PROBLEM TO SOLVE:
Every line from the one containing "You are a computer-use agent." to the end of the records below should be returned exactly; pictures are to be dropped.

RECORDED INFORMATION:
Start of Block
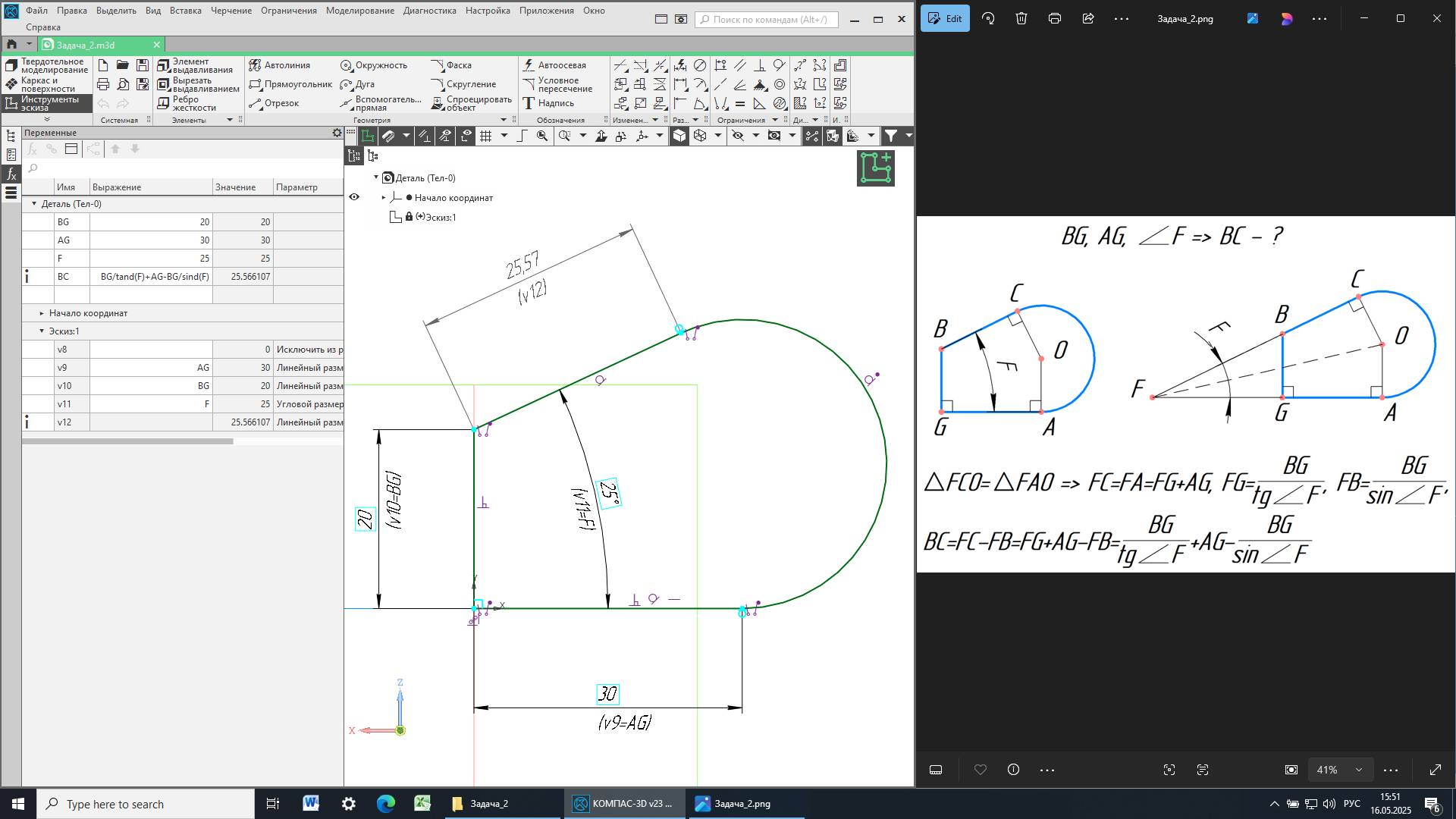
Task: Collapse the Деталь (Тел-0) tree node
Action: pyautogui.click(x=376, y=177)
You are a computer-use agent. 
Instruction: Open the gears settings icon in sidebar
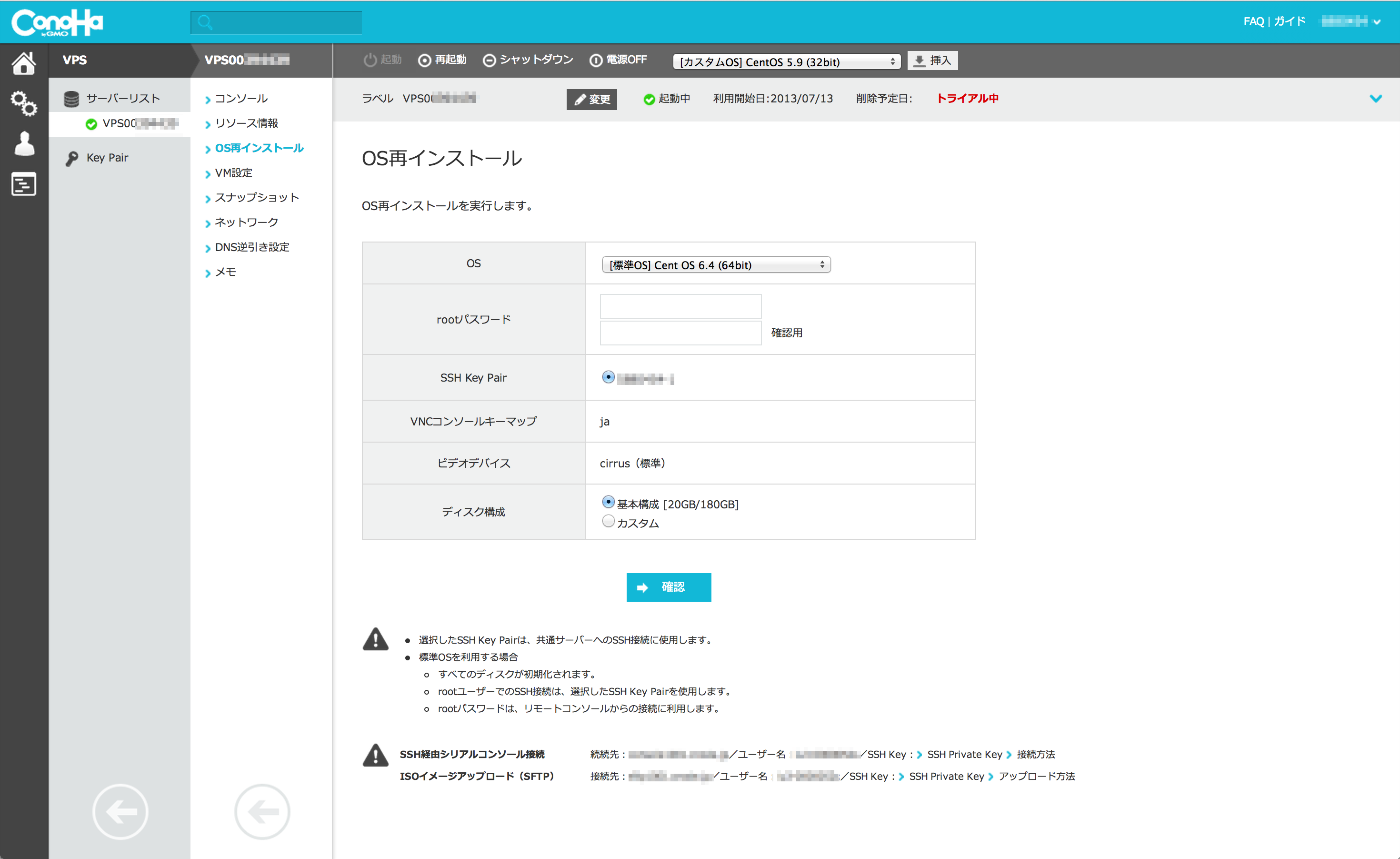click(24, 103)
End of Block
SOLVED EXERCISE:
You are a computer-use agent. 
Instruction: Open the gears settings icon in sidebar
click(24, 103)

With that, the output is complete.